Eu acho que nós somos seres individuais e eu acho que há muito aquela questão, mesmo pela sociedade, de: ah vocês fazem assim ou ah eu tive um aluno cego que fazia isto e isto e isto, se calhar para mim isso não me faz sentido nenhum.
Por exemplo, cada um de vocês tirou apontamentos de maneira diferente na faculdade ou se calhar uns tiraram outros não tiraram apontamentos nenhuns, uns fizeram de uma maneira outros fizeram de outra, também as pessoas com deficiência são pessoas individuais e têm a sua forma de fazer as coisas.

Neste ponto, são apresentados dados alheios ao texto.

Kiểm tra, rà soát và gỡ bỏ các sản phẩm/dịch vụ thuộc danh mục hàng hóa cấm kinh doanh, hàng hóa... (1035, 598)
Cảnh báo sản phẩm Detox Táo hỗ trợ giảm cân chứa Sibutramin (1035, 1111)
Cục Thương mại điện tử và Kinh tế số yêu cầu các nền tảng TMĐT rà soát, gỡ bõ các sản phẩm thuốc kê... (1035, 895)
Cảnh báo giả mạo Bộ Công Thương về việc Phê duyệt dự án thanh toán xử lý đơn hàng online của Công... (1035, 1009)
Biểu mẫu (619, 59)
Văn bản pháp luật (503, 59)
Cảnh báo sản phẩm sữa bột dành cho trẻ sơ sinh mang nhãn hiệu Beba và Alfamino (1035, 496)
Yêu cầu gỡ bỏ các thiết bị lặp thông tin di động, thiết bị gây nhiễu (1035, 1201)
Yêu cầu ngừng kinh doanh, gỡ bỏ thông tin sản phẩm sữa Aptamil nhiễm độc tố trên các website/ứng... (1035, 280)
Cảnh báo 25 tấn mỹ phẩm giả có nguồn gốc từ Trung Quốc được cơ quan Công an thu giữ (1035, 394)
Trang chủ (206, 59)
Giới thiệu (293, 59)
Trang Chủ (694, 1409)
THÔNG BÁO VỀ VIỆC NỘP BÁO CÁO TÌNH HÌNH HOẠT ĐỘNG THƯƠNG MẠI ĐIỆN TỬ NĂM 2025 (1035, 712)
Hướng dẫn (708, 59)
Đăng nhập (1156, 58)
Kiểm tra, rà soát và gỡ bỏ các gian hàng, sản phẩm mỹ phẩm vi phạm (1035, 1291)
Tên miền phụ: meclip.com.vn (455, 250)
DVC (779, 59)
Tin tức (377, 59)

Eu percebo que haja uma vontade de generalizar, porque é algo estranho é algo diferente e é normal que o medo que as pessoas têm de fazer, que as pessoas têm de não fazer bem, é muito mais fácil: epá, esta fórmula funcionou com a Marta, então agora chega a Ana então de certeza que irá funcionar com a Ana, e às vezes não é assim.
O professor vai ficar desesperado porque: ó meu deus, mas resultou tão bem com ela e agora não está a resultar e porquê? E porquê? E porquê? Não. Assim como cada aluno é diferente, cada pessoa com deficiência também é e não há fórmulas mágicas, a verdade é essa. Não há. Cada pessoa é como cada qual e tem as suas formas.